Challenge
A venture capital firm has attracted limited partners by emphasizing a rigorous, analytical approach to evaluating potential investments. Over the years, it has developed methods for quantifying many of the standard elements of its diligence checklist: market size estimates, growth benchmarks, customer acquisition costs, etc. However, it has been unable to quantify the one evaluation dimension the partners consider most valuable — their judgment about a team's ability to execute. While opinions on execution capabilities are drawn from years of experience, they are inherently subjective and often differ — sometimes strongly.
Solution
The first part of the solution was to recognize that quantification requires structure. So, rather than attempting to measure an abstract idea such as "execution capability," a causal map of various drivers was created. Below is a small piece of the result.
This branch of the map describes Revenue Generation causality. The top grouping consists of Driver nodes that feed into a higher-level Composite node. For example, the Driver node Convert Awareness to Qualified Leads has a causal relationship with Ability to Drive and Capitalize on Awareness. Composite nodes can then, in turn, be treated as Drivers for higher-level outcomes.
Nodes may also participate in more than one causal relationship. For example, Differentiate Product Over Competitors can directly influence Identify / Exploit Channels.
The second part of the solution was to capture judgment about each of the top-level (exogenous) Drivers as well as confidence in that judgment. Each General Partner was asked to estimate the probability that the venture's operating team would be able to execute on the function in each node. For example, they might be asked whether a venture had a 0%, 25%, 50%, 75%, or 100% probability of Converting Awareness to Qualified Leads. Then, they were asked to rank their confidence in their assessment as High, Medium, or Low. The scores for each partner were combined into a single probability distribution. That distribution was, in turn, combined with distributions from other nodes. The process continued until a single probability distribution was produced for the end node.
The result is a survival curve that shows the confidence levels for different probabilities of success. For example, the partners could be 99% confident that the venture has at least a 25% probability of succeeding, but only 22% confident of a 50% probability of success.
Displaying each GP's estimated probability distribution for each node allowed the partners to see where they agreed, where they diverged, and how much confidence to place in their consensus. Instead of three competing gut instincts, the firm now had a shared, transparent probability of success that could be discussed, challenged, and refined.
Technical
The most challenging component of this process is combining multiple experts' opinions about the probability of success with their confidence in those opinions. We accomplish this through Bayesian inference using the Python PyMC module. Our model uses a Beta distribution as the conjugate prior for a Binomial likelihood.
Each expert's opinion (a probability and a confidence level) is converted into pseudo-observations of successes and failures. The model then:
- Treats the underlying "true" probability of success as unknown, with only a weak prior.
- Represents each expert's belief as a Beta distribution parameterized by their stated probability, scaled by a numeric confidence level.
- Uses the resulting pseudo-successes and pseudo-trials as the observed data in a Binomial likelihood.
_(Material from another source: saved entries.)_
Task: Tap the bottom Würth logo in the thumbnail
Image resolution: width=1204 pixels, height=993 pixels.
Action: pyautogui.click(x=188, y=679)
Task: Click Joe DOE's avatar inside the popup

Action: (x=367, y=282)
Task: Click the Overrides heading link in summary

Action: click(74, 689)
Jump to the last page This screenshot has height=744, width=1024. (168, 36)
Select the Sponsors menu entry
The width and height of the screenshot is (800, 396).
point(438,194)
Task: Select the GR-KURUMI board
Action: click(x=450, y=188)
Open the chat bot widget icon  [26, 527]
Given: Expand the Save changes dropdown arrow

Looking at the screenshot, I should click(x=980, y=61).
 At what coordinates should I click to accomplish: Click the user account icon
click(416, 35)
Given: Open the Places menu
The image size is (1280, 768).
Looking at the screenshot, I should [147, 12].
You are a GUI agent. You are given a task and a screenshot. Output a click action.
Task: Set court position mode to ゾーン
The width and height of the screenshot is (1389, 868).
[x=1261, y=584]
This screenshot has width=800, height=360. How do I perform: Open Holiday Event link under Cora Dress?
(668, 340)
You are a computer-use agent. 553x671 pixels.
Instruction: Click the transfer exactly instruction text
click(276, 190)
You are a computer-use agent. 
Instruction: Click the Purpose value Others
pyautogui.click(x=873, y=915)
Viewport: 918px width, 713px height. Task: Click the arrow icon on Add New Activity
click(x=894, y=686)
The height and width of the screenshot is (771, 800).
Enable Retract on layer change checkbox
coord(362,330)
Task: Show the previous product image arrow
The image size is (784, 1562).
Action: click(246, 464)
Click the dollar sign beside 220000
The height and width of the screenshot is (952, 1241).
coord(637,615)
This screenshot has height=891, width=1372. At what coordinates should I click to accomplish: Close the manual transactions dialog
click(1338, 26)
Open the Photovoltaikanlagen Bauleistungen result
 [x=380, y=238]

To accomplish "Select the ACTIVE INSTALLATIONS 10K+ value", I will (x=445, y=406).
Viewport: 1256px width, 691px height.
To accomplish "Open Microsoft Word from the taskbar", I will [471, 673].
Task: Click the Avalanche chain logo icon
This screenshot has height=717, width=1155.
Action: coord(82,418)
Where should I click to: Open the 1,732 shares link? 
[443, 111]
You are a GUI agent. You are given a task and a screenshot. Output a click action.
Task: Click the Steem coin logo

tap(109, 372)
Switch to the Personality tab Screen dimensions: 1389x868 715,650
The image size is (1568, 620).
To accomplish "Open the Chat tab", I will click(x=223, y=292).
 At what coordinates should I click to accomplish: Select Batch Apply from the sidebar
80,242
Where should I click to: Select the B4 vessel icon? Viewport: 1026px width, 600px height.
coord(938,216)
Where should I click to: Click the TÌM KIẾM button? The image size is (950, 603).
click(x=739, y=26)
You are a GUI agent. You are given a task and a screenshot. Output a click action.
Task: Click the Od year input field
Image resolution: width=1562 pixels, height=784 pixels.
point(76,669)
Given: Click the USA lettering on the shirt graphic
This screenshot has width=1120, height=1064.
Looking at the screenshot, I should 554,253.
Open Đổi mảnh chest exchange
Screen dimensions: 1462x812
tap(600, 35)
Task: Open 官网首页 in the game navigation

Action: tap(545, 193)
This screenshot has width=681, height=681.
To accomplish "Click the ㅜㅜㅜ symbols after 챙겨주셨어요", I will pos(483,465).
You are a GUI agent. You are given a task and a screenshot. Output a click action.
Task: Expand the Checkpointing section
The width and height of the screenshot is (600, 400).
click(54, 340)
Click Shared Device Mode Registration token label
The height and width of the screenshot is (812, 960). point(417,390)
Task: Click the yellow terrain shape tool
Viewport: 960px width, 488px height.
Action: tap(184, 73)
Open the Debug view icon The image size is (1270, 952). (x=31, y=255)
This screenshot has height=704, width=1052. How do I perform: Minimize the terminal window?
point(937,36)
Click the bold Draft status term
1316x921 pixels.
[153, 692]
This structure weights opinions by the confidence assigned to them and pools the results into a single posterior distribution of the probability of success. Inputs from the Driver nodes are then combined into a single estimate for each Composite node using a simple linear function. This allows for causal relationships between different exogenous nodes while also weighting their relative importance. We use the same technique to roll up all nodes into a single distribution that describes the probability of success for the startup.